Vontarrius Dora

No. 59, 54
- Position: Linebacker

Personal information
- Born: September 7, 1992 (age 33) West Point, Mississippi, U.S.
- Listed height: 6 ft 4 in (1.93 m)
- Listed weight: 256 lb (116 kg)

Career information
- High school: West Point
- College: Louisiana Tech
- NFL draft: 2016: undrafted

Career history
- Denver Broncos (2016); Arizona Cardinals (2017)*; Indianapolis Colts (2017)*; Arizona Cardinals (2017–2019); Winnipeg Blue Bombers (2021);
- * Offseason and/or practice squad member only

Career NFL statistics
- Total tackles: 3
- Stats at Pro Football Reference

= Vontarrius Dora =

American football player (born 1992)

Vontarrius Dora (born September 7, 1992) is an American former professional football player who was a linebacker in the National Football League (NFL). He played college football for the Louisiana Tech Bulldogs and was signed by the Denver Broncos as an undrafted free agent in 2016.

==Professional career==
===Denver Broncos===
Dora was signed by the Denver Broncos as an undrafted free agent on May 2, 2016. He was released on September 3, 2016, and was signed to the practice squad the next day. He was promoted to the active roster on December 16, 2016.

On September 2, 2017, Dora was waived by the Broncos.

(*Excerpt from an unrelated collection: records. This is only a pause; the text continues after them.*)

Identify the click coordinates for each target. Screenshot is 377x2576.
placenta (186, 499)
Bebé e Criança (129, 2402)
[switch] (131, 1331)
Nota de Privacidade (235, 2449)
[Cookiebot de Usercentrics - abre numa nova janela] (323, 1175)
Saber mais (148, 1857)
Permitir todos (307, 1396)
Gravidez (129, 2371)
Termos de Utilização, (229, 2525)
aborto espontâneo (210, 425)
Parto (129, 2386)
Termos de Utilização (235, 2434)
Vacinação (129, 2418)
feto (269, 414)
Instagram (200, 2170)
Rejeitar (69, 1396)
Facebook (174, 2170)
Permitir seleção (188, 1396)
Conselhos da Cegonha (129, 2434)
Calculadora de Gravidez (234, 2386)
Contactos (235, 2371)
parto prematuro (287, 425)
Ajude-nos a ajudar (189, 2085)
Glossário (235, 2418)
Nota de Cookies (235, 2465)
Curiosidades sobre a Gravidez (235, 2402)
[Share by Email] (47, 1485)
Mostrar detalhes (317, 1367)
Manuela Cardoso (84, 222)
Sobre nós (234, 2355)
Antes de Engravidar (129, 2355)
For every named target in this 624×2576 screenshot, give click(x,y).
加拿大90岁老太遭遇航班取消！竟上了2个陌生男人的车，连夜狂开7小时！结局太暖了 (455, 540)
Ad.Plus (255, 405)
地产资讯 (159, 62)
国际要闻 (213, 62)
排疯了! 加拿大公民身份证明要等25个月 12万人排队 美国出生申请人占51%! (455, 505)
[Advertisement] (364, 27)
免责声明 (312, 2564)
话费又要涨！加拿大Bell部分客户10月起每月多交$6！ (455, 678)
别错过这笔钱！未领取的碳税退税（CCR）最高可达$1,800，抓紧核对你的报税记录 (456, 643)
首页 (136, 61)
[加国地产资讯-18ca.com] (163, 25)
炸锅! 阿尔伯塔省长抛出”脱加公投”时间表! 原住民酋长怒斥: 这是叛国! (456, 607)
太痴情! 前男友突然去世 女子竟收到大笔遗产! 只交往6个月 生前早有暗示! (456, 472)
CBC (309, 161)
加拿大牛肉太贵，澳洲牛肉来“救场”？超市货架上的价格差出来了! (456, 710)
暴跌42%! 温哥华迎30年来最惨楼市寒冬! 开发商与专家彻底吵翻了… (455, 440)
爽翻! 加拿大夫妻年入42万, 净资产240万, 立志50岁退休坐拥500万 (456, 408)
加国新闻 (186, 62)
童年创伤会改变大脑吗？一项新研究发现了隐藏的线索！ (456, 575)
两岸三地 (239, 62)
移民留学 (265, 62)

===Arizona Cardinals (first stint)===
On October 4, 2017, Dora was signed to the Arizona Cardinals' practice squad. He was released on October 16, 2017.

===Indianapolis Colts===
On October 31, 2017, Dora was signed to the Indianapolis Colts' practice squad. He was released on November 14, 2017.

===Arizona Cardinals (second stint)===
On December 19, 2017, Dora was signed to the Cardinals' practice squad. He signed a reserve/future contract with the Cardinals on January 2, 2018.

On September 2, 2018, Dora was waived by the Cardinals. He was re-signed to the practice squad on October 30, 2018. He was promoted to the active roster on November 17, 2018, but was waived three days later and re-signed back to the practice squad. On December 4, 2018, Dora was promoted to the active roster after Olsen Pierre was placed on injured reserve.

On August 31, 2019, Dora was waived by the Cardinals and was signed to the practice squad the next day, but was released two days later. On November 13, 2019, Dora was signed to the Cardinals practice squad. He was promoted to the active roster on December 18, 2019. He was waived on July 26, 2020.

===Winnipeg Blue Bombers===
Dora signed with the Winnipeg Blue Bombers of the Canadian Football League on January 15, 2021. He was placed on the suspended list on July 9, 2021. He was released on September 28, 2021.